I finally understand about suicidal “psychache” and its roots in perceived burdensomness and failed belongingness (see October 10, 2013 post). After many years, I accept those responses to the “why” question that haunts all of us who are left in the wake of suicide.

What I’ve had a harder time dealing with is the how: “How on earth did my gentle
daughter ever bring herself to destroy her own healthy body?” That’s the question that floats just beneath awareness only to surface occasionally with a jolt of anger and disbelief.

However, in the past several years, psychologist and clinical researcher Thomas Joiner has provided an insight about the “how” of suicide which goes some distance in explaining Mary’s final act: her acquired ability for serious self-harm. “My view [of suicidal behavior] involves habituation, or getting used to the fear and pain involved in self-injury,” Joiner writes. “This . . . leads to an acquired ability for serious suicidality, which, when combined with burdensomeness and disconnection produces high risk for suicide.”

Assignment -> Rewrite the paragraph of the passage that begins "However, in the past several years" as a short bulleted list that keeps its main facts.

Supplied data ->
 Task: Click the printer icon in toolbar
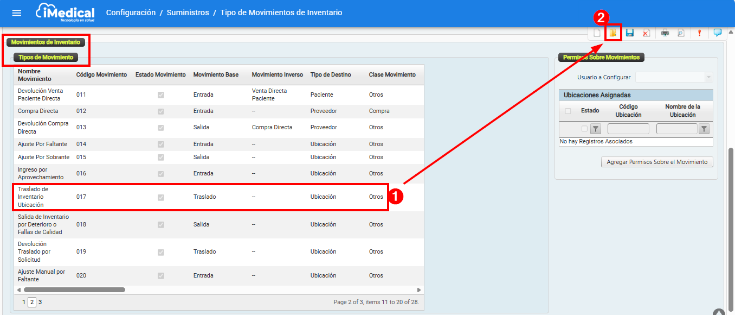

==

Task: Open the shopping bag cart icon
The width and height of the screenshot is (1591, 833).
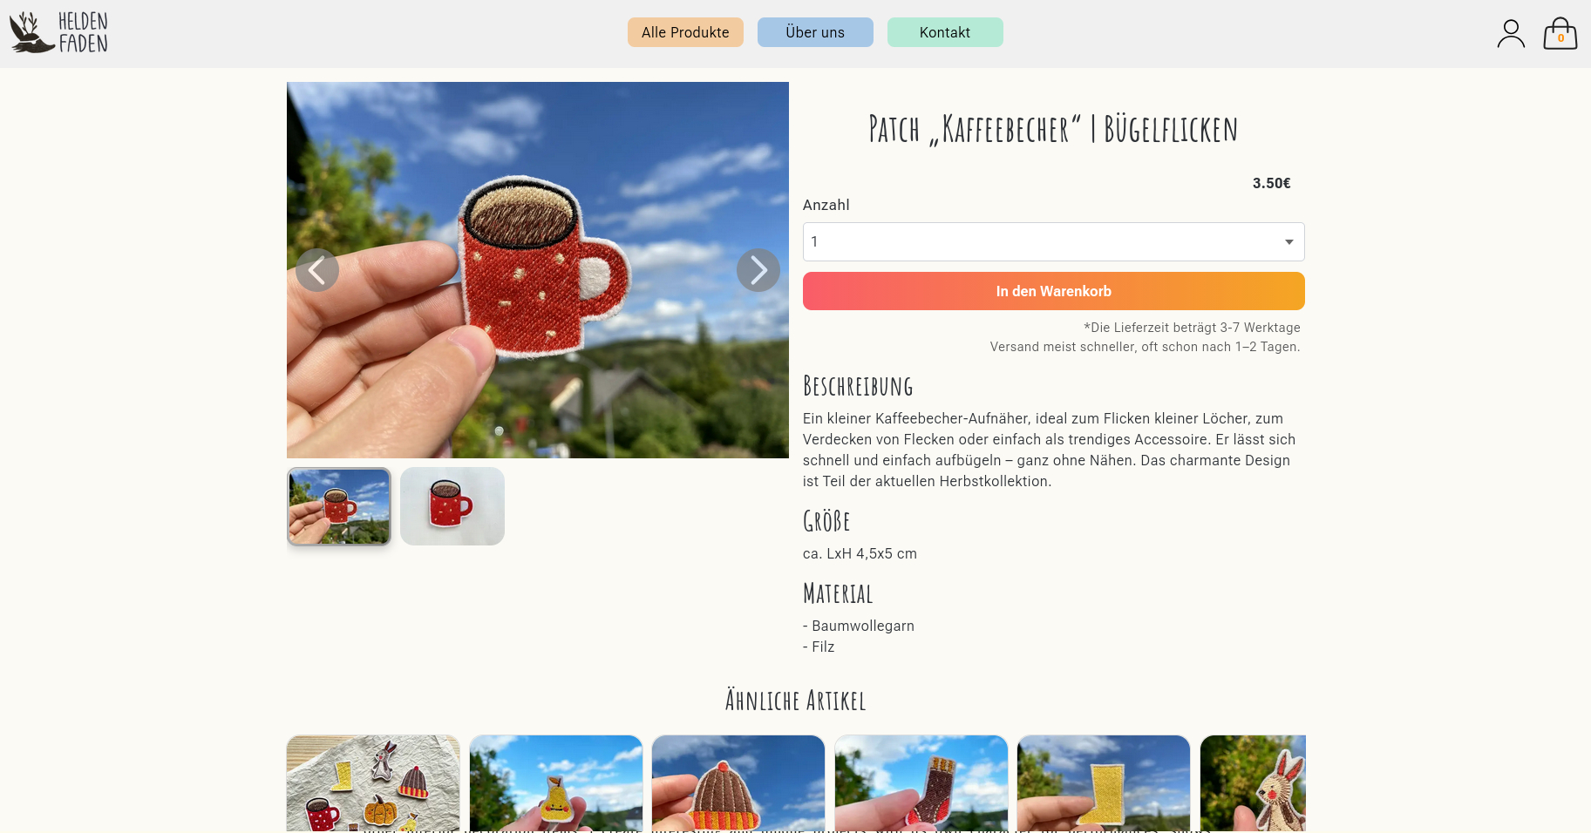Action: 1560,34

Answer to this problem ->
- In the past several years, psychologist and clinical researcher Thomas Joiner has offered an insight into the "how" of suicide.
- The insight is an acquired ability for serious self-harm, and it goes some way toward explaining Mary's final act.
- Joiner's view involves habituation, or getting used to the fear and pain of self-injury.
- This habituation leads to an acquired ability for serious suicidality.
- Combined with burdensomeness and disconnection, that ability produces a high risk of suicide.